Information provided
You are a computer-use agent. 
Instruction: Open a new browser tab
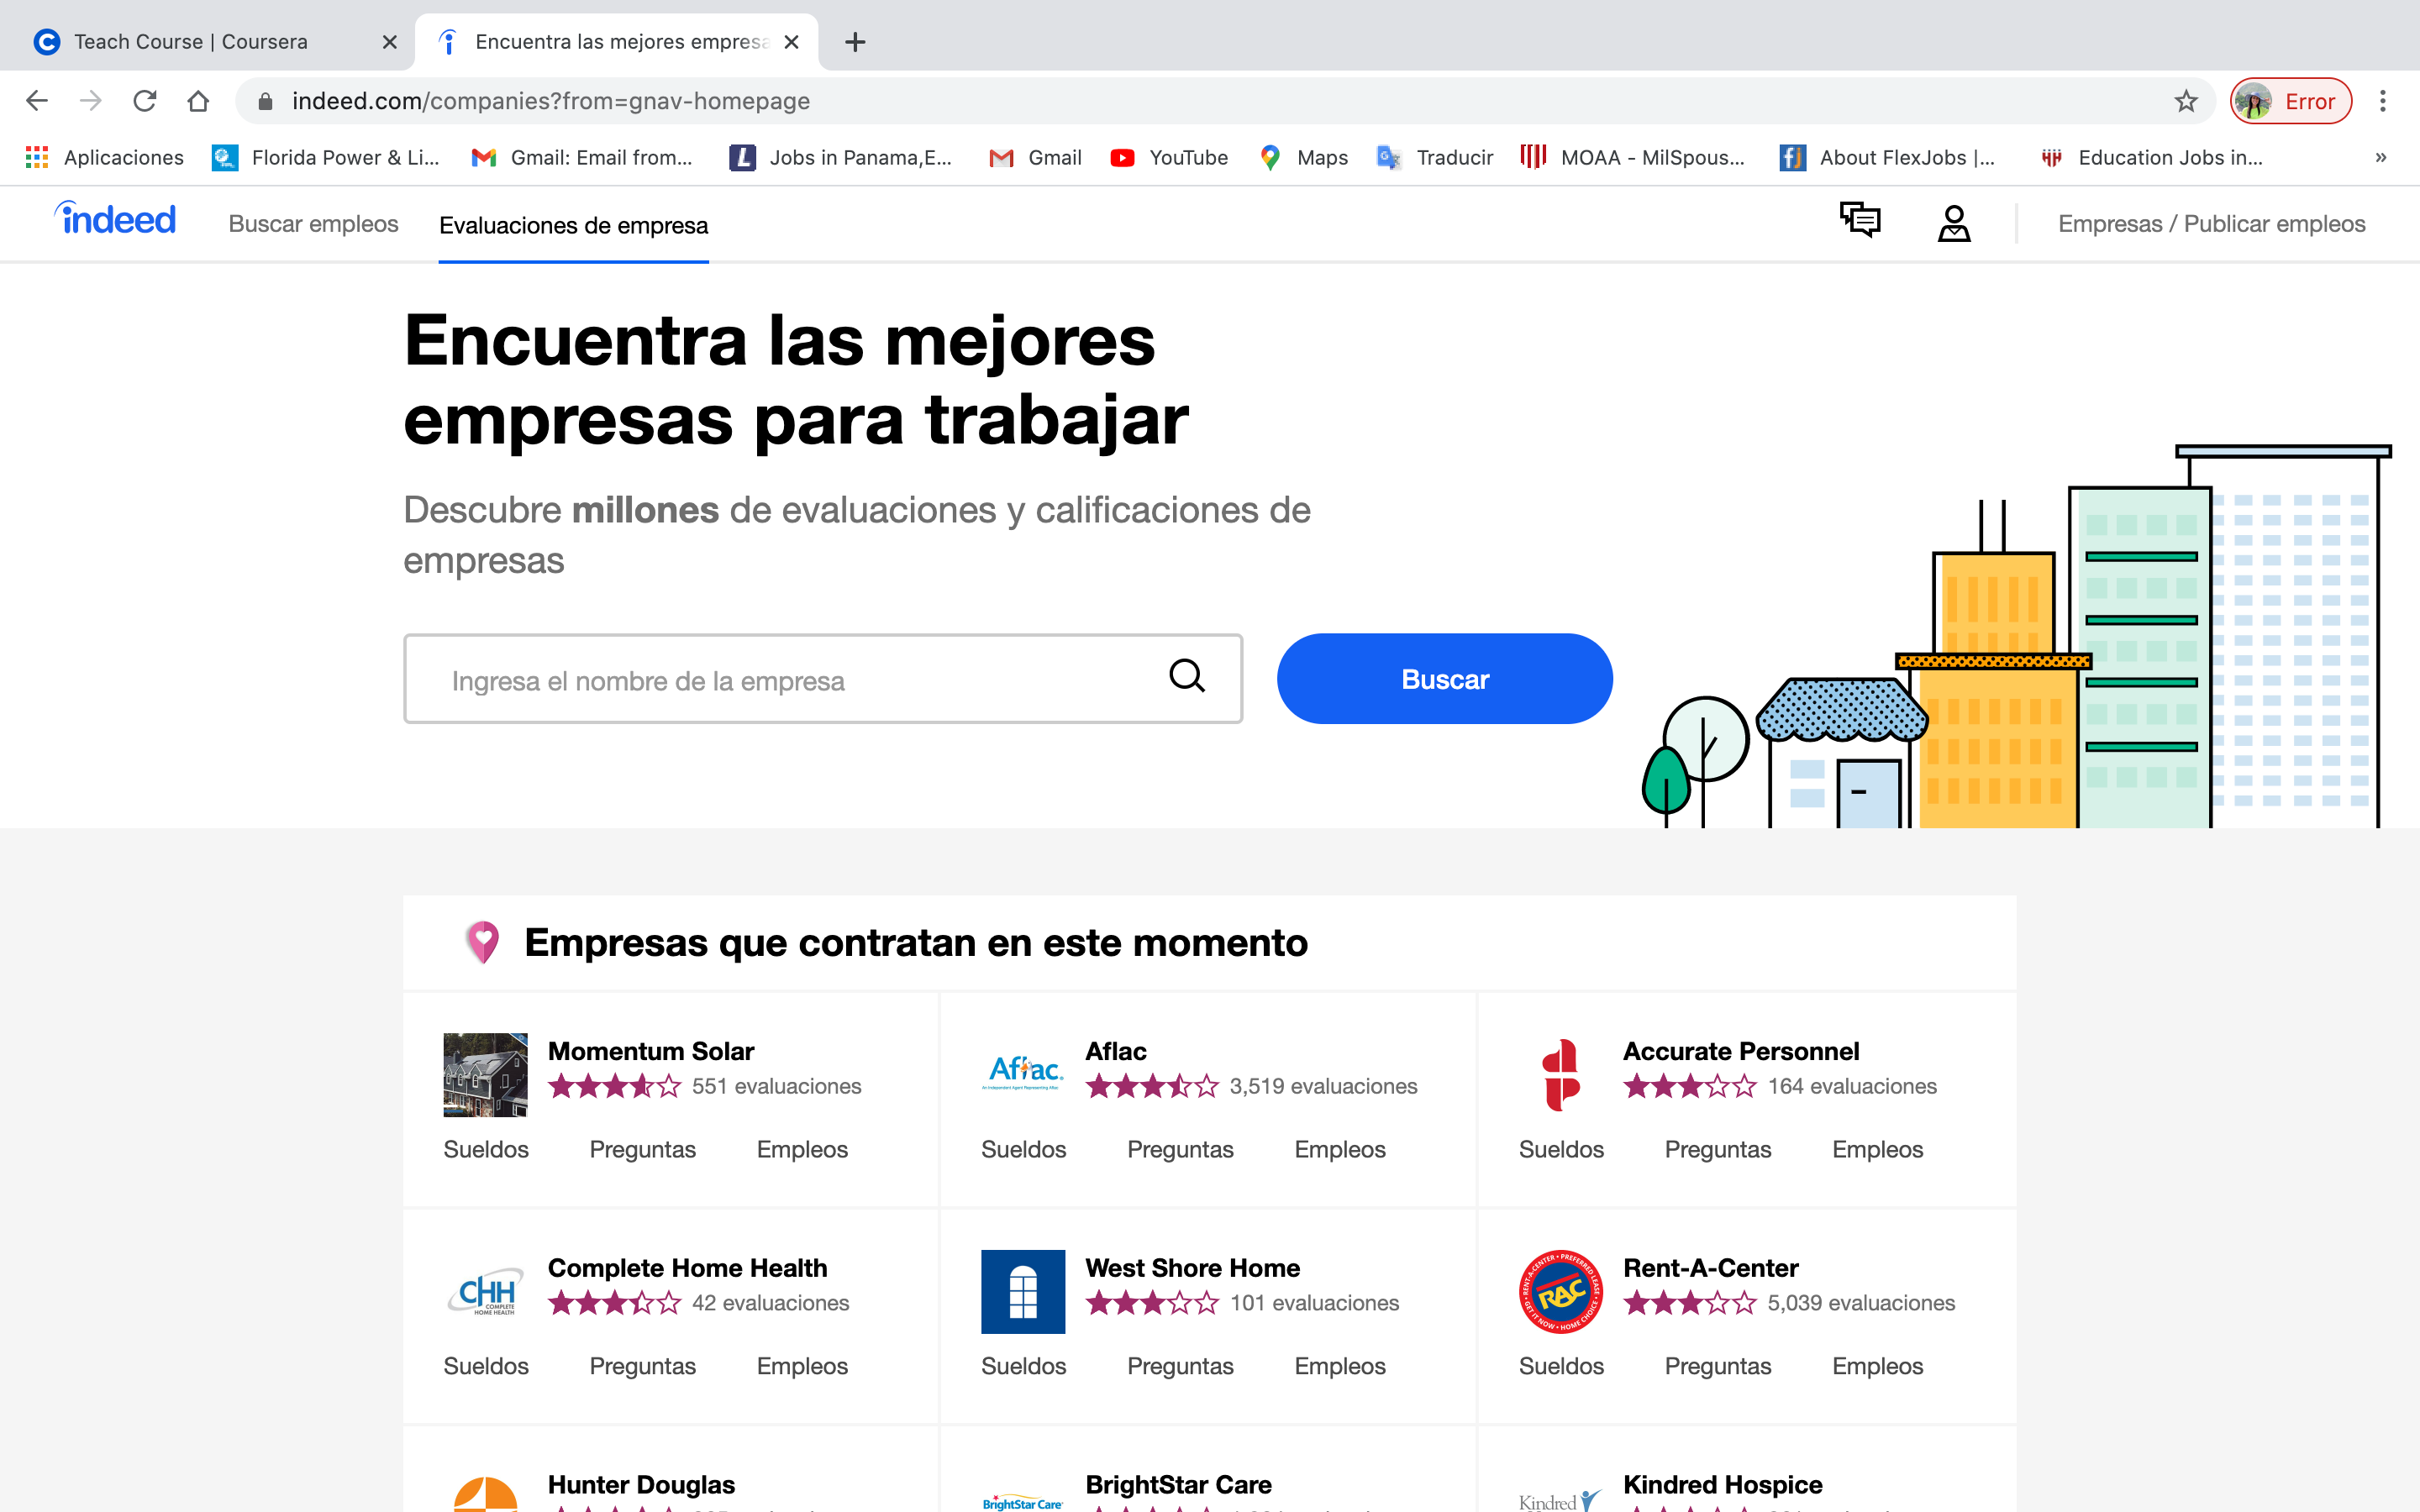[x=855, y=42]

==

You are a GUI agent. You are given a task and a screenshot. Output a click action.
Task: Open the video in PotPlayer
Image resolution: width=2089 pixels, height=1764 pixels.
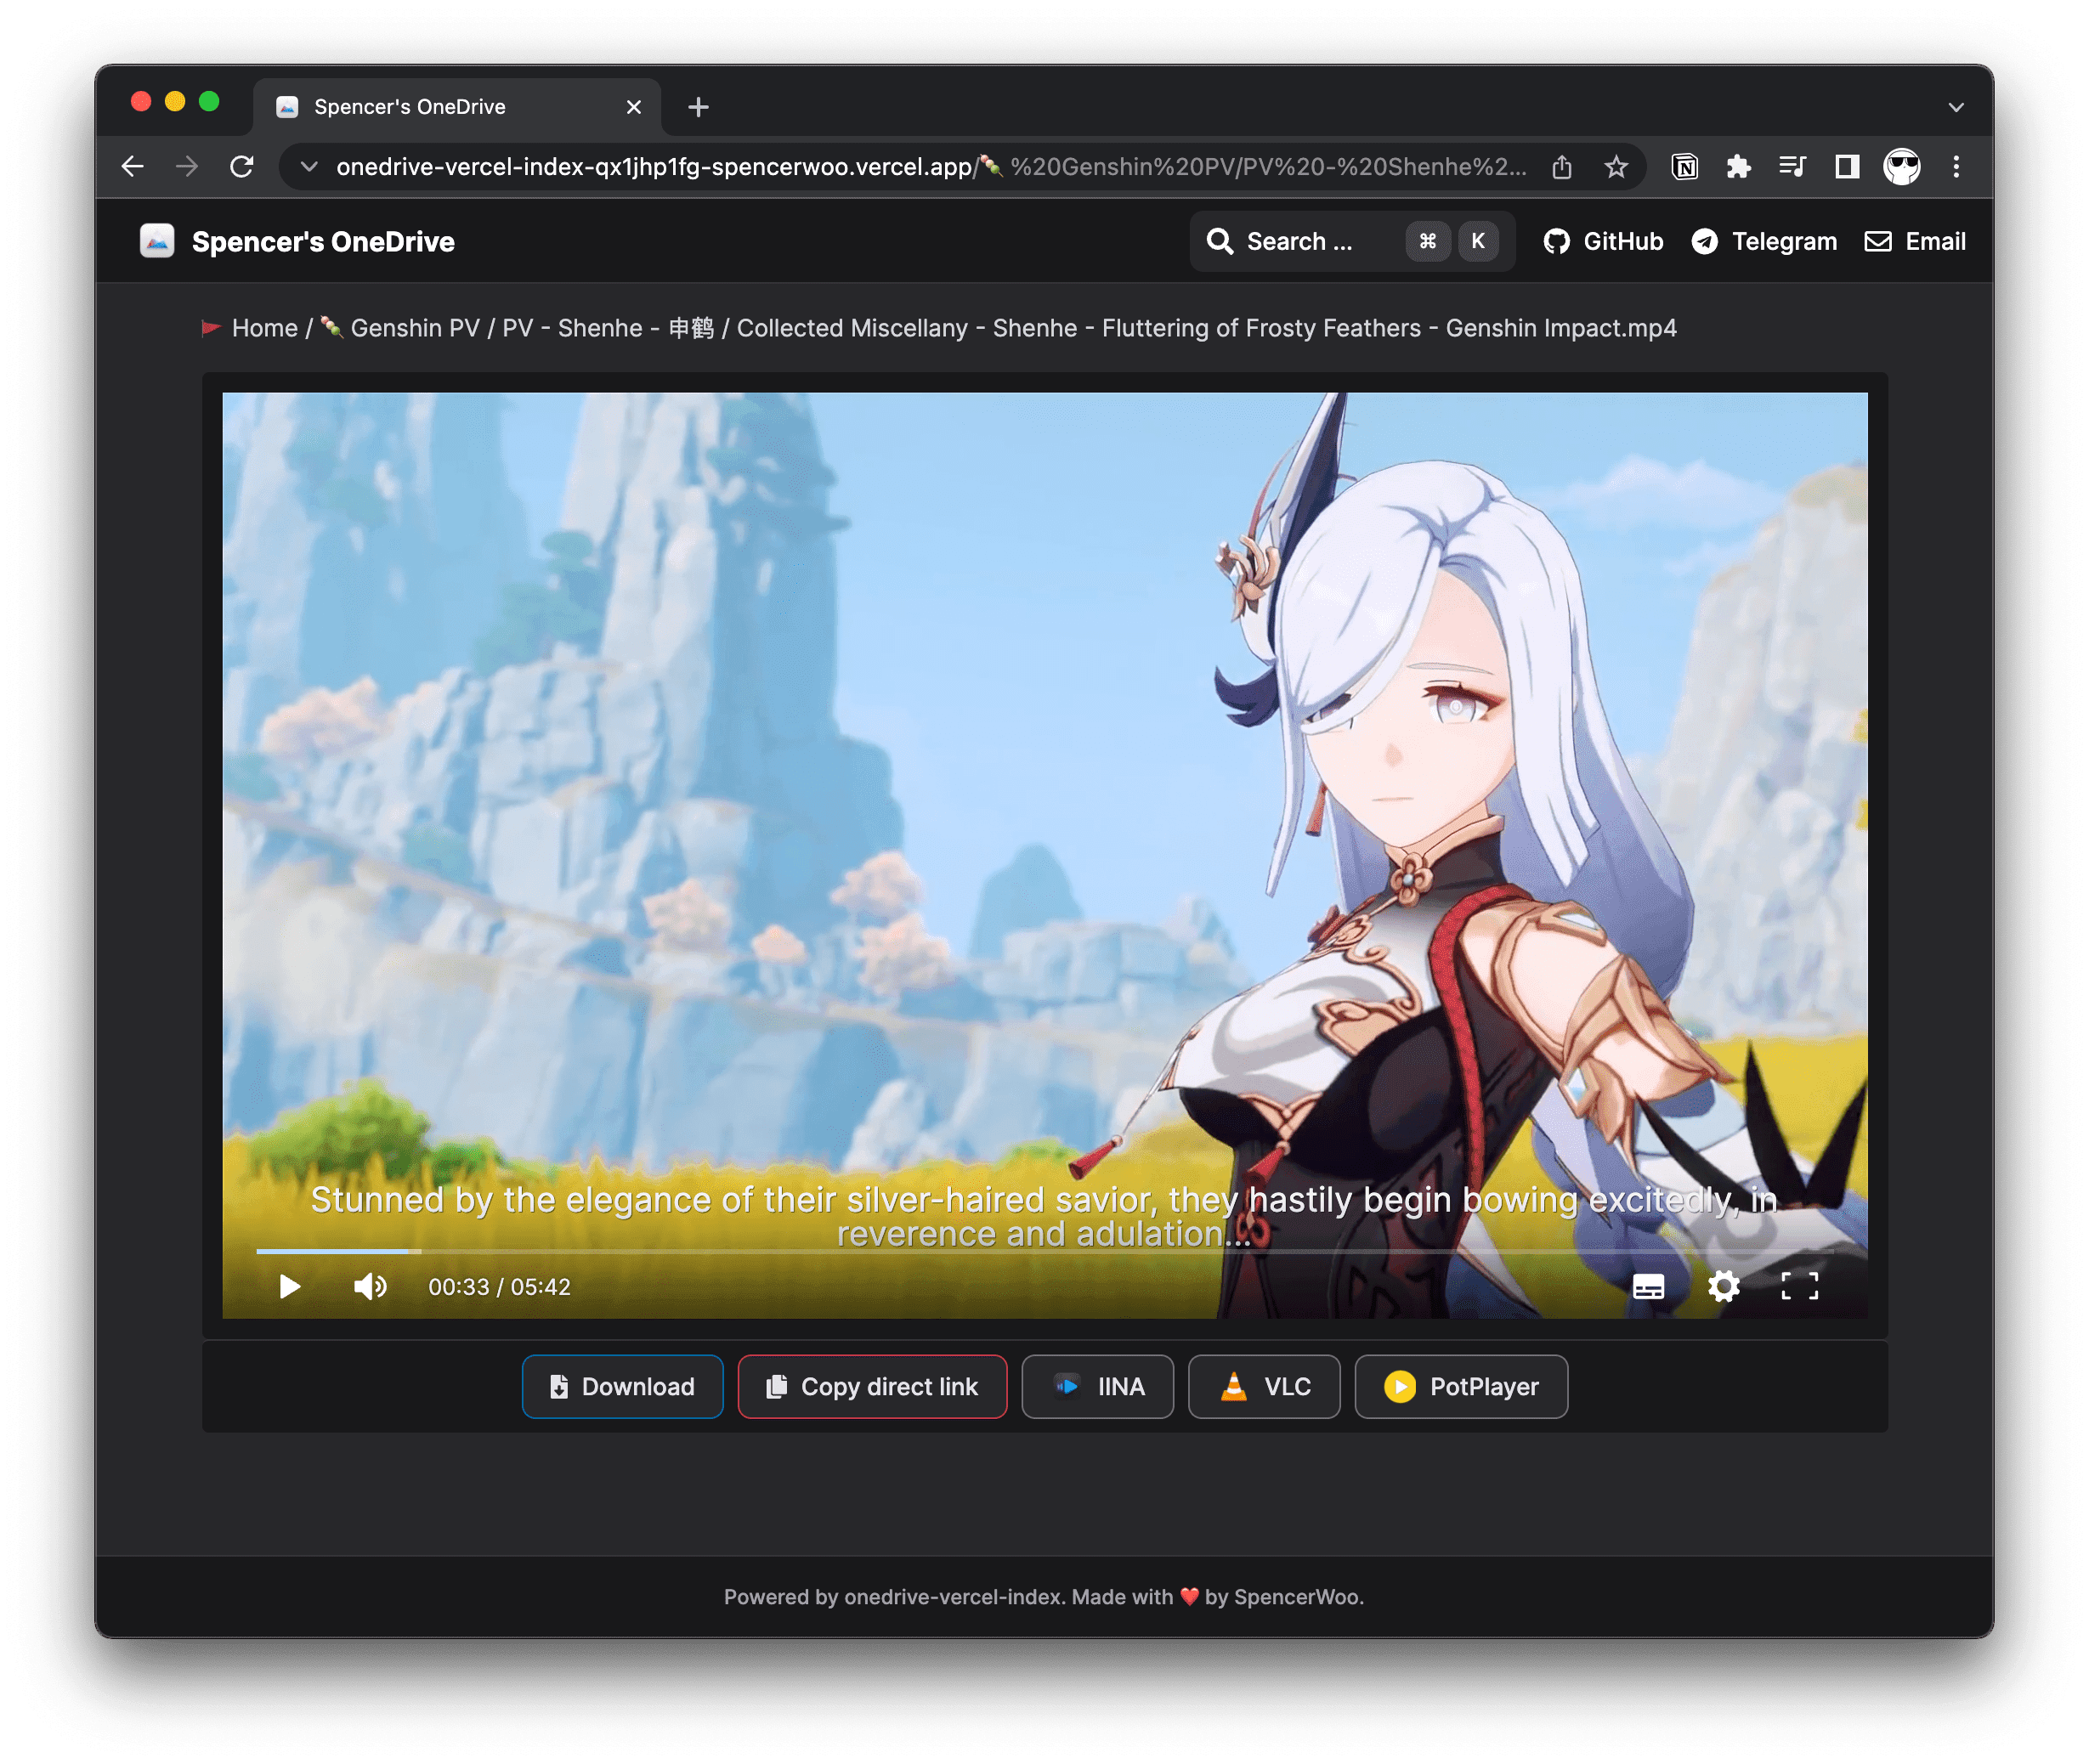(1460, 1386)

...

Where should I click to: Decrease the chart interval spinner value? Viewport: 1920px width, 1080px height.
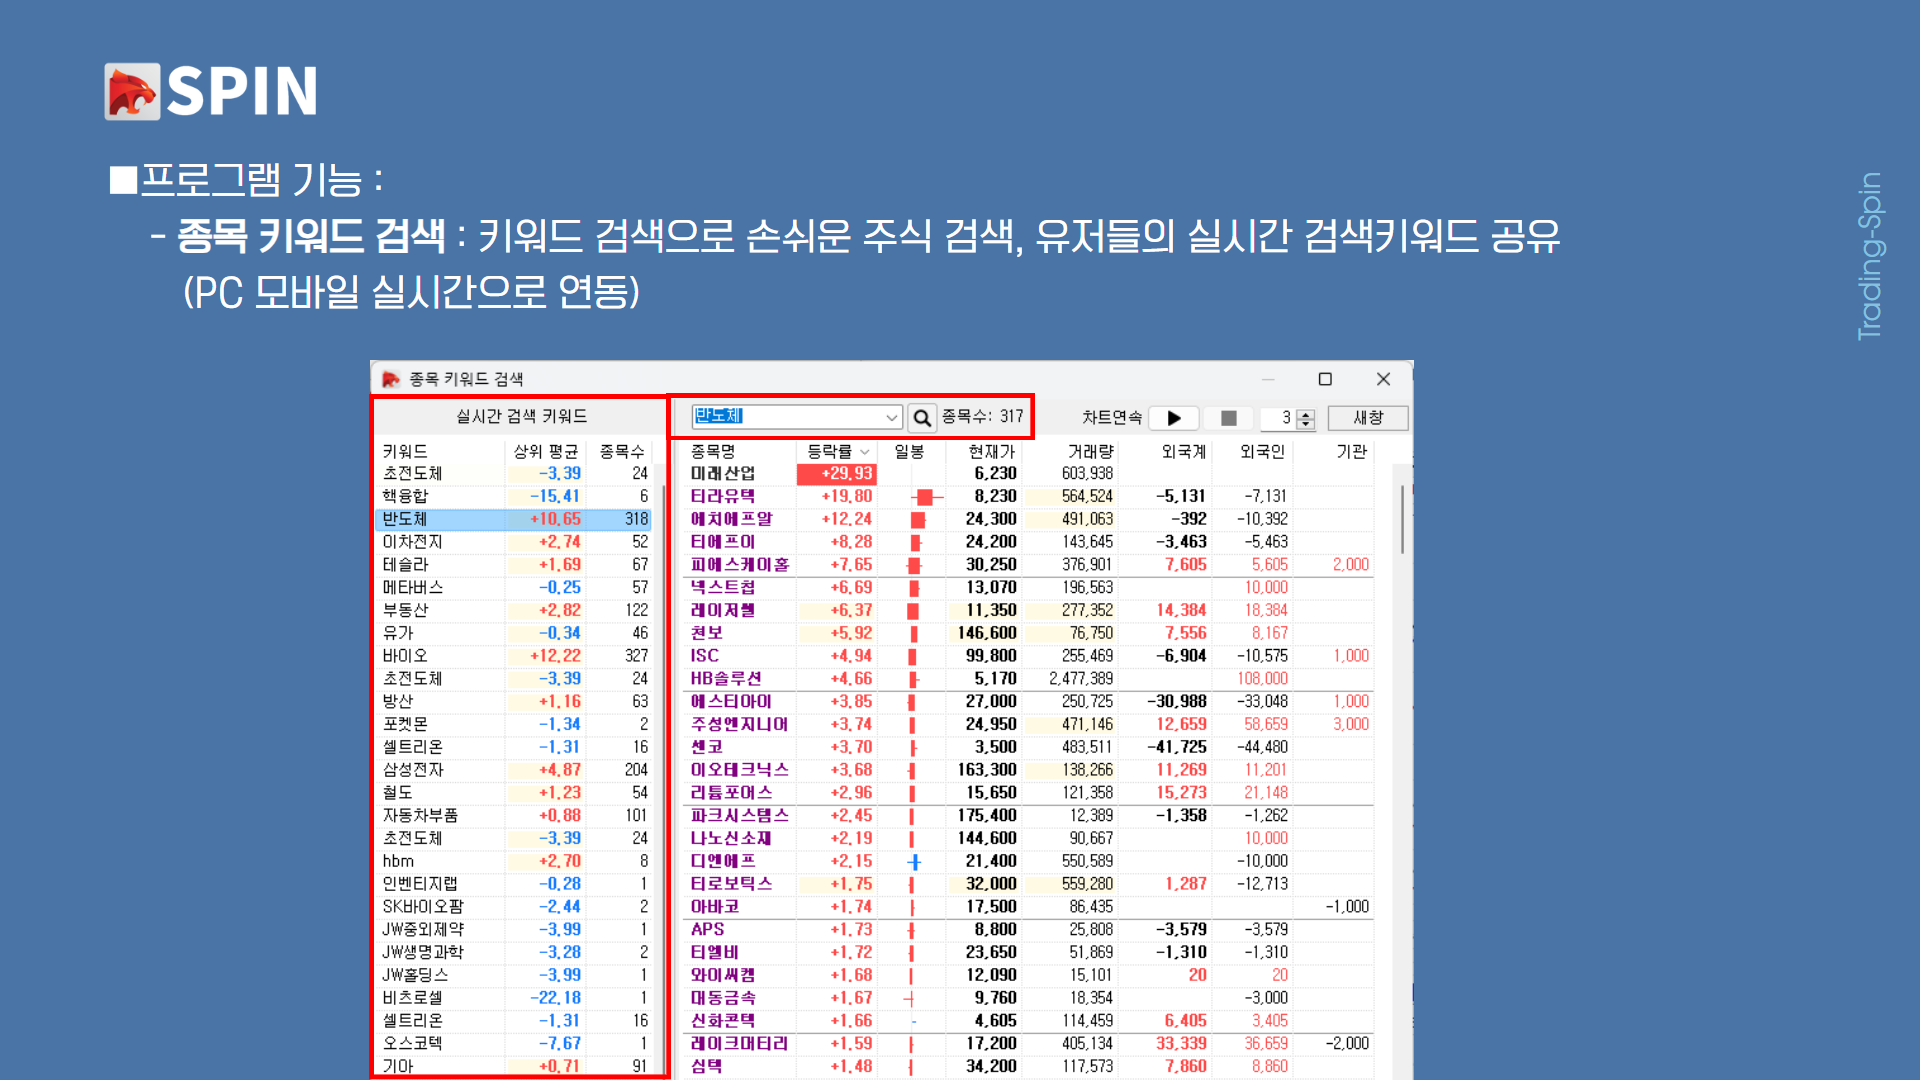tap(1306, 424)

What is expected
Whenever the word "agent" shows up in a line of the entries, copy that line.

Final answer
You are a computer-use agent. 
You are a GUI agent. You are given a task and a screenshot. Output a click action.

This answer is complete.